Long-serving Aran Islands GP Dr Marion Broderick is retiring but will continue as a medical officer for the RNLI lifeboat.
As The Irish Independent reports today, Broderick has spent 42 years working in one of the busiest offshore practices in the State.
Interviewed for the newspaper by Lorna Siggins, Broderick remembers witnessing currach crews standing up in a rolling sea to lift a patient on a stretcher over head height into an RNLI lifeboat.
That was at a time when she was responsible for all three islands and had to travel from Inis Mór, where she was based, to Inis Meáin or Inis Oírr by lifeboat and then by currach into the piers due to tidal constraints.
"currach crews standing up in a rolling sea to lift a patient on a stretcher over head height into an RNLI lifeboat"
A rural GP has to treat a patient beyond the “golden hour, " which is a particular pressure on an offshore island.
Before Irish Coast Guard helicopter crews with trained paramedics were available, she would regularly accompany acute cardiac, acute obstetric and trauma patients into the hospital by lifeboat.
She was central to the campaign initiated by Donegal activist Joan O’Doherty in 1988 to establish a 24-hour helicopter search and service on the west coast. At the time, the Air Corps could provide daylight cover only, and night-time emergencies relied on the lifeboat.

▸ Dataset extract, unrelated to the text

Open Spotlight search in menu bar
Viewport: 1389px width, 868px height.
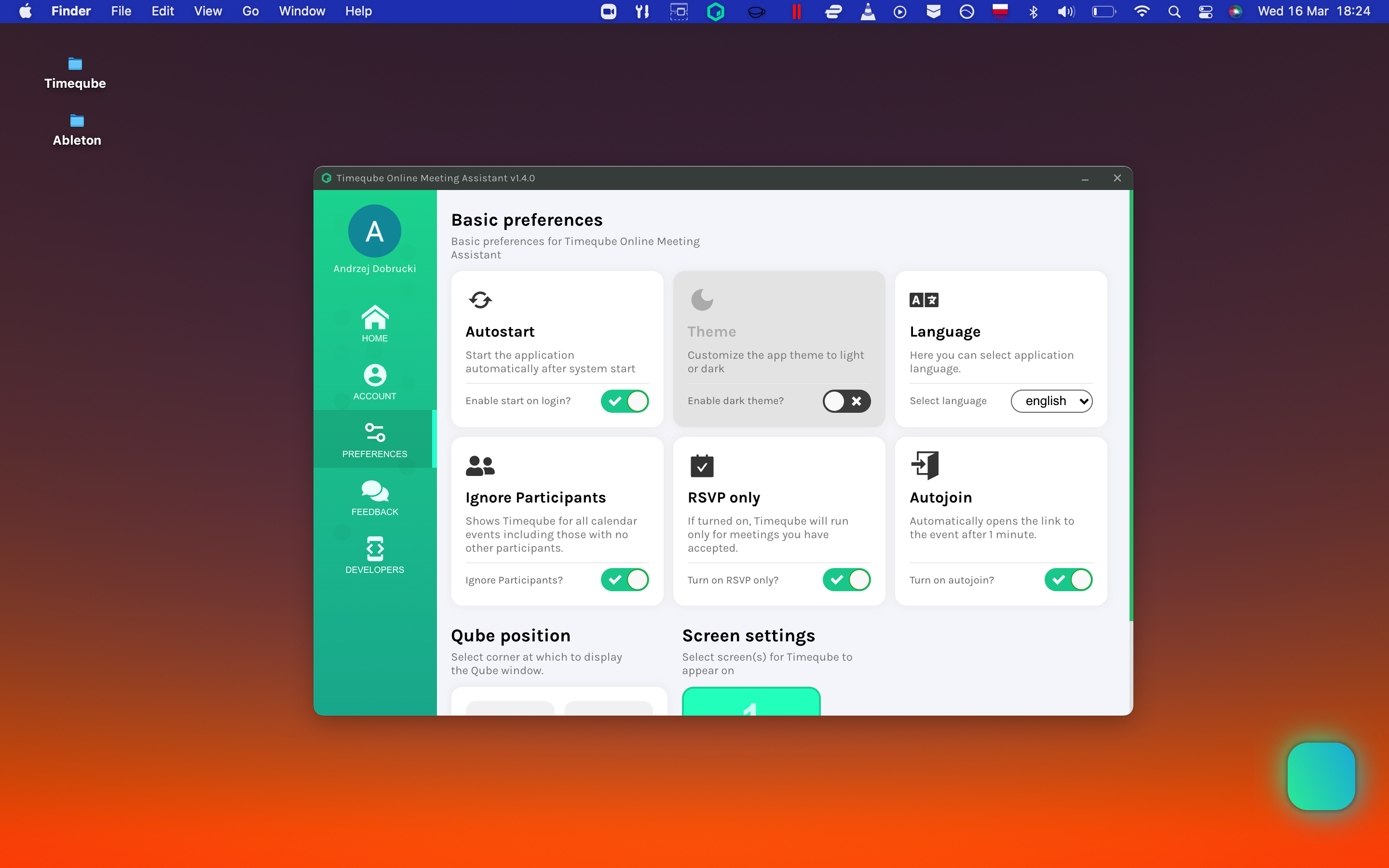coord(1174,12)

The West Coast Search and Rescue Action Campaign’s voluntary work led to the establishment of Irish Coast Guard helicopter bases, and the RNLI also opened several more stations on the Atlantic seaboard.
Poll na bPéist or the “wormhole”, the naturally formed rectangular pool or blowhole on Inis Mór, has been a “constant source of anxiety” for her – especially since it was a location for international cliff diving championships in 2009 and 2012.
While she credited the sponsors for a “well-staffed emergency and rescue plan”, she was concerned about copycat attempts afterwards.
Sure enough, she has treated two cases involving vertebral fractures and recalls how two young men dislocated their shoulders within two hours of each other after jumping in.
Even spectators to Poll na bPéist are at risk on days when it can resemble a cauldron– “days when no islander would go there”, she points out.